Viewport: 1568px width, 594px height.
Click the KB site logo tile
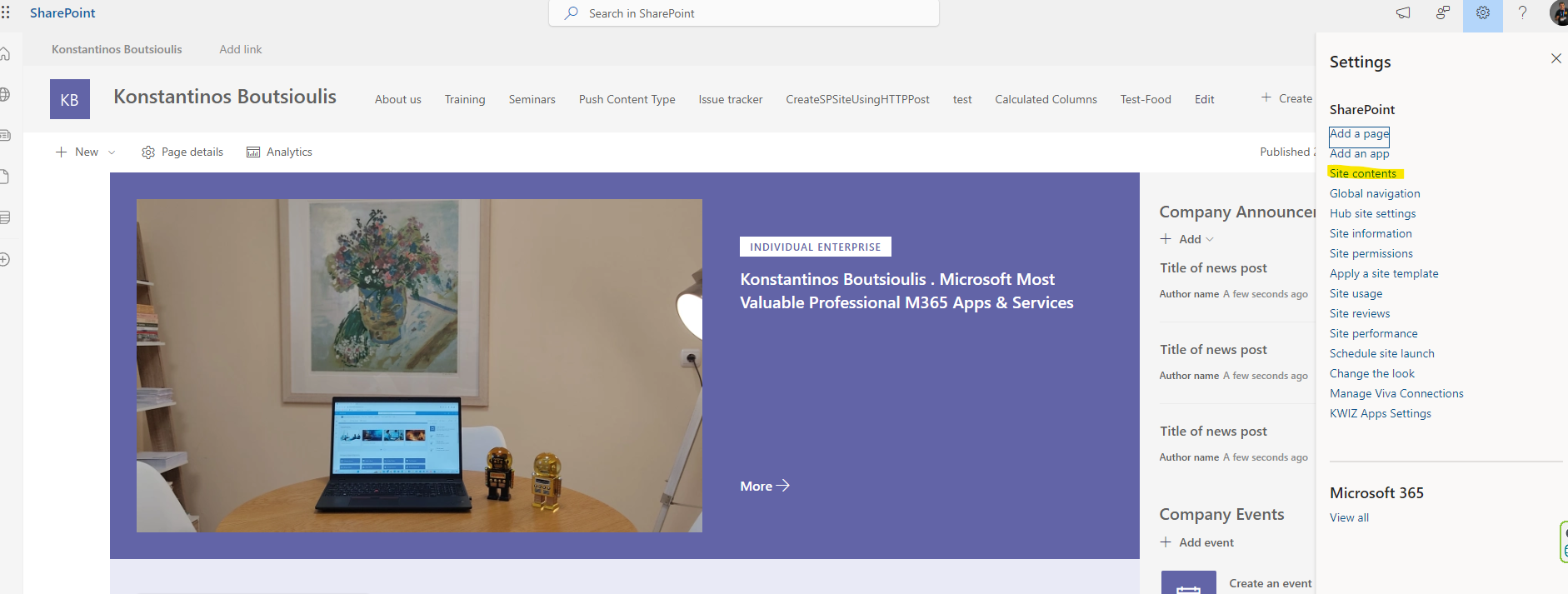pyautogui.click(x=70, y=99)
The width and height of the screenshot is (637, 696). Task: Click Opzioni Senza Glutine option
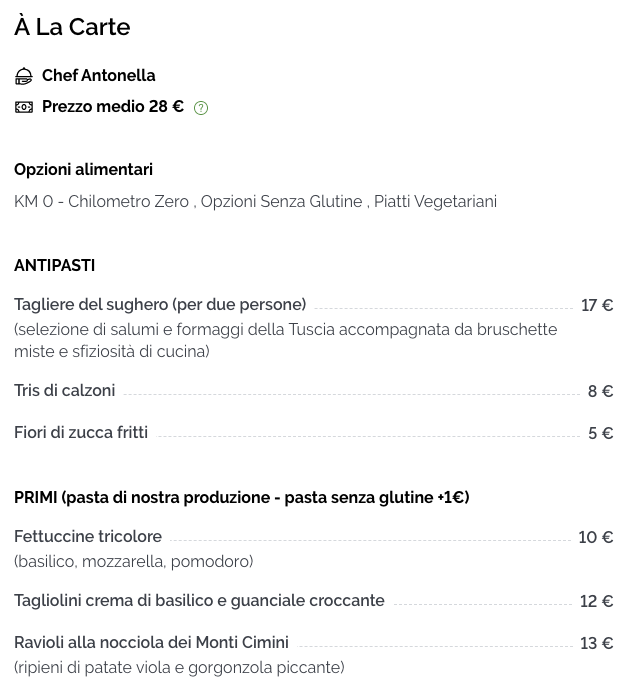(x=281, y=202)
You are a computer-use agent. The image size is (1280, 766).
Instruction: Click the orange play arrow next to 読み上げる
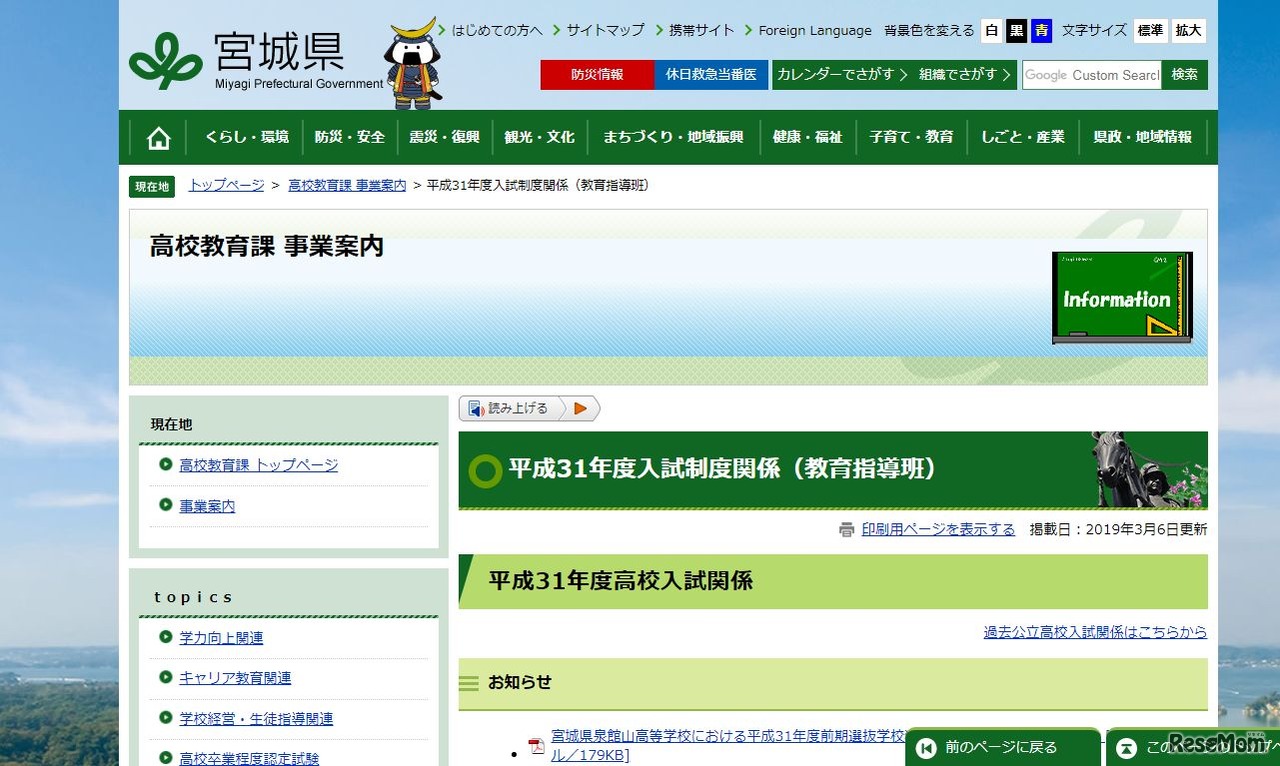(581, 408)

******

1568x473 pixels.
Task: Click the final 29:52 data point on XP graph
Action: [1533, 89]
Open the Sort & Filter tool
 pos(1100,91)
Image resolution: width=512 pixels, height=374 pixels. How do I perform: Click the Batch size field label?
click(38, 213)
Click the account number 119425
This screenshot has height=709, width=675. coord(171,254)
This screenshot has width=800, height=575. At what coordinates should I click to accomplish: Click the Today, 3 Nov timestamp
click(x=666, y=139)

******

▶ [WHAT TO PRODUCE]:
Beginning at the line that has "Viewport: 1568px width, 594px height." and ending at the line that has "You are a computer-use", restate the listing above word for word, pictures left out.

▶ [EXERCISE SOLUTION]:
Viewport: 1568px width, 594px height.
Click the KB site logo tile
pyautogui.click(x=70, y=99)
The width and height of the screenshot is (637, 696). Task: Click Opzioni Senza Glutine option
(x=281, y=202)
You are a computer-use agent. The image size is (1280, 766).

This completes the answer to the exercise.